Quando tinha apenas dezassete anos, abortei o meu bebé. Nunca antes tinha pensado no aborto. Pensava que iria ser virgem até ao dia em que me apaixonasse, tal como as mulheres dos romances de cordel que lia da biblioteca pública. Aqueles em que o homem bonito aparecia montado num cavalo. Nos anos 70 as mulheres devoravam esses livros, que vendiam milhões de exemplares, com as suas passagens sexualmente explícitas. Comecei a lê-los na escola. Sabia que o sexo fora do casamento era pecado, mas nos meus livros o sexo acontecia sempre antes do casamento. O casamento aparecia no final, quando eles viviam “felizes para sempre”.
Quando estava no liceu era esperado que bebêssemos. Era igualmente esperado que tivesse um namorado. Pensava mais em rapazes do que em Deus, na escola, ou nos assuntos da actualidade. Os fins-de-semana eram para beber e para conviver com rapazes. Na escola pública onde andei não se falava de Deus. A minha família era católica, íamos à missa ao domingo e rezávamos antes de comer, mas fora isso não se falava de Deus. Bastava que nos portássemos bem.
Depois de fazer o crisma nunca mais me confessei ou fui à catequese. Estava agradecida por ter despachado aquilo; a religião não me parecia ser importante. Nunca ouvi falar do aborto na Igreja nem em qualquer catequese. Nunca me foi dito que o aborto era matar uma criança. Sabia que a Igreja Católica se opunha à contracepção, mas não sabia porquê. Uma amiga disse-me que era para que viessem mais católicos ao mundo, o que na altura me pareceu correcto.
Depois do aborto continuei com a minha vida. Nunca falei do assunto a ninguém. Foi como se nunca tivesse acontecido. Antes de o fazer, o terror de que os meus pais e a minha comunidade descobrissem que eu estava grávida consumia-me por inteiro. Não conseguia pensar em mais nada se não fazer o aborto o mais rapidamente possível. Se pensava no que estava a fazer, era apenas “pôr fim a uma gravidez”. Era legal, fácil e barato, logo não podia ser nada de grave.

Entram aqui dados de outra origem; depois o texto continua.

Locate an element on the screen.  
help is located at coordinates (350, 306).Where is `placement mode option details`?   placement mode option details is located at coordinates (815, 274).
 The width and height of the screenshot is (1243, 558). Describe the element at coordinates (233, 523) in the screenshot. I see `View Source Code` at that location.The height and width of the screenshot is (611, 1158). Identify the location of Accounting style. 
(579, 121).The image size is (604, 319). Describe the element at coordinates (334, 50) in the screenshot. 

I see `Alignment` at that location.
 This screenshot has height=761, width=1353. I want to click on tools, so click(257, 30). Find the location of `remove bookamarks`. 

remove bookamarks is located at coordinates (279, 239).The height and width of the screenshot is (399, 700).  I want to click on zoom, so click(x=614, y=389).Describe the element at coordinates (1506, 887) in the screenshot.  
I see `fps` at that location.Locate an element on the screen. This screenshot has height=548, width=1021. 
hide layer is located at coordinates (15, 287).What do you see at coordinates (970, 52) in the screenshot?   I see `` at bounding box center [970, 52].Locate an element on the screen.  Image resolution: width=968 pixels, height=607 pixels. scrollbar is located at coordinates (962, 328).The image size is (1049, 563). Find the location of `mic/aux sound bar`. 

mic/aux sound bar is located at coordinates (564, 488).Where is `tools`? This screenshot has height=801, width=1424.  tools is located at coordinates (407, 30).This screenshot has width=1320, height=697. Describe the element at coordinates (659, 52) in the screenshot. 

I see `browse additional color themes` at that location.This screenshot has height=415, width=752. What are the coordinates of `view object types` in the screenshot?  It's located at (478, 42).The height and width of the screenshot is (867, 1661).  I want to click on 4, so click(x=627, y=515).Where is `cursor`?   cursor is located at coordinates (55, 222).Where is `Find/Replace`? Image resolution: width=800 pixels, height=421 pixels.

A vergonha da gravidez, juntamente com o medo da humilhação pública, da cusquice e da perda de aprovação da minha família e amigos era assoberbante. Na altura pareceu-me forte e admirável da minha parte tratar do assunto sozinha, sem drama, sem emoções e sem discussão. Eu tinha-me metido nesta situação, eu resolveria. Ninguém precisava de saber.
Por isso fiz um aborto e voltei para a escola. Feito. Não penses mais nisso. Fui das melhores alunas da turma, e recebi muitos elogios, depois fui para uma universidade católica de topo e, eventualmente, para um programa de pós-graduação. Casei, tive três filhos e comecei uma carreira de sucesso. Diria que era feliz, mas na verdade estava era habituada a um certo entorpecimento.
Se me pedissem para descrever a minha vida depois do aborto diria que era como observar-me de fora a viver a minha vida. Parei de ir à missa regularmente. Raramente rezava. Um dia uma mulher católica mais velha, que tinha muitos filhos e netos, parou e tocou docemente na minha filha recém-nascida, com grande reverência. Lembro-me de achar estranho. Amava profundamente os meus filhos, mas ela estava a ver algo mais, algo sagrado. Na altura não compreendi.
Felizmente o meu marido é católico. Sabíamos que os nossos filhos precisavam dos sacramentos, porque isso é o que os católicos fazem. Lembro-me de dizer a uma amiga que nós íamos à missa para que os nossos filhos aprendessem os valores. Eventualmente uma das minhas filhas começou a preparação para o crisma. Os pais foram convidados a confessar-se ao mesmo tempo que os filhos. Há anos que eu já tinha voltado a ir à missa, mas não me confessava desde o nono ano. Confessei o meu aborto.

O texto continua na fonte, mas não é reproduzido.